Julian Nida-Rümelin ist Professor für Philosophie und politische Theorie an der Universität München. Bild: dpa

Für den Professor ist Künstliche Intelligenz weder gut noch schlecht. Sie hat zwei Seiten. Im Gespräch mit der F.A.Z. erklärt Nida-Rümelin, warum das so ist und auf welcher Seite er steht.

          Herr Professor Nida-Rümelin, in den kommenden Jahren wird der Alltag in zunehmendem Maße von Robotern bestimmt werden. Welche Herausforderung bedeutet das für die Gesellschaft?

          Philipp Krohn

          Redakteur in der Wirtschaft.

          Der Diskurs zu diesem Thema zerfällt in zwei Lager: Die Pioniere der Künstlichen Intelligenz sind der Auffassung, es gebe keinen essentiellen Unterschied zwischen der künstlichen und der menschlichen Intelligenz.
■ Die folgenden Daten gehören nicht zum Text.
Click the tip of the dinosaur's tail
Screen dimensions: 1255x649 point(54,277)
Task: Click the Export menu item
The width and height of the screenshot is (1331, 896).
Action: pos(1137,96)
Dieses Argumentationsmuster ist von der Wissenschaft bis hin zu Spielfilmen zu beobachten, in denen Roboter die Rolle von Menschen übernehmen. Ihr Wunsch ist ein Netzwerk, durch das die Defizite der menschlichen Kreativität aufgezeigt werden. Für sie besteht kein Unterschied zwischen Software und Intelligenz. Das andere Lager sieht riesige Potentiale von Robotern, die wir für menschliche Zwecke nutzen sollten. Es stellt sich die Frage, welcher Einsatz problematisch sein könnte, aber auch welche menschlichen Funktionen ersetzbar sind.

          Welchem Lager gehören Sie an?

          Dem zweiten. In der Robo-Ethics stellt sich die Frage, ob der Verantwortungs-Begriff diffundiert. Hierzu gibt es bedeutsame Beiträge aus der Jurisprudenz. Zwischen die Produzenten von Technik und ihren Konsumenten tritt als dritte Instanz der Roboter, für den eine eigene Versicherung abgeschlossen werden müsste. Ich habe mich gegen solche Ansätze gestellt, weil die genuine Verantwortung an die Intentionalität geknüpft ist. Nicht der Laptop ist böse zu mir. Der fundamentale Verantwortungs-Begriff ist viele Jahrhunderte alt und findet sich schon bei Aristoteles und Platon. Ihn sollten wir im Angesicht der Maschinen nicht leichtfertig aufgeben.

          Wie wird dieser Begriff etwas handhabbarer für die Frage, was Roboter für den Alltag bedeuten?

          Schon in der Rechtsprechung haben wir daraus tief verankerte Kriterien abgeleitet. Es gibt eine Sorgfaltspflicht, die jemand einhalten muss, der handelt. So praktizieren wir das im Alltag. Wir fragen vor Gericht, ob ein Täter die Folgen seines Tuns hätte wissen können. Im Falle eines Autounfalls sagen wir, ein Opfer hätte sich anschnallen müssen. Das hat sich in unserem Recht ausgeprägt. Für jede Technologie, die eingeführt wird, müssen wir solche Kriterien einbeziehen. Die Kernenergie wird selbst nach dem Atomausstieg über Jahrtausende Wirkung haben. Dafür müssen wir Diskurse und Institutionen entwickeln und können die Verantwortung nicht Individuen übertragen. Auch die Verantwortung für neue Entwicklungen wie das autonome Fahren kann man nicht dem Spiel von Angebot und Nachfrage allein überlassen.

          Welche ethischen Abwägungen müssen vor dem Einsatz von Robotern getroffen werden?

          Wenn wir nach Japan schauen, werden dort schon Roboter in der Pflege eingesetzt – etwa wenn Pflegebedürftige gehoben werden. Hier wird eine Ambivalenz deutlich: Der Einsatz der Technik muss nicht unbedingt als Beitrag zur Dehumanisierung im Umgang mit bedürftigen Menschen verstanden werden, denn es gehört auch zur Menschenwürde, den Intimbereich der Betroffenen zu schützen. Es gibt Pflegebedürftige, die ihren Privatbereich schützen und keine Hilfe auf der Toilette annehmen wollen. Für sie wäre es ein Beitrag zur Menschenwürde, wenn ihnen ein Roboter und nicht ein Mensch nahe tritt. Die ethische Abwägung hängt also nicht von der Technologie, sondern von der Art ihres Einsatzes ab.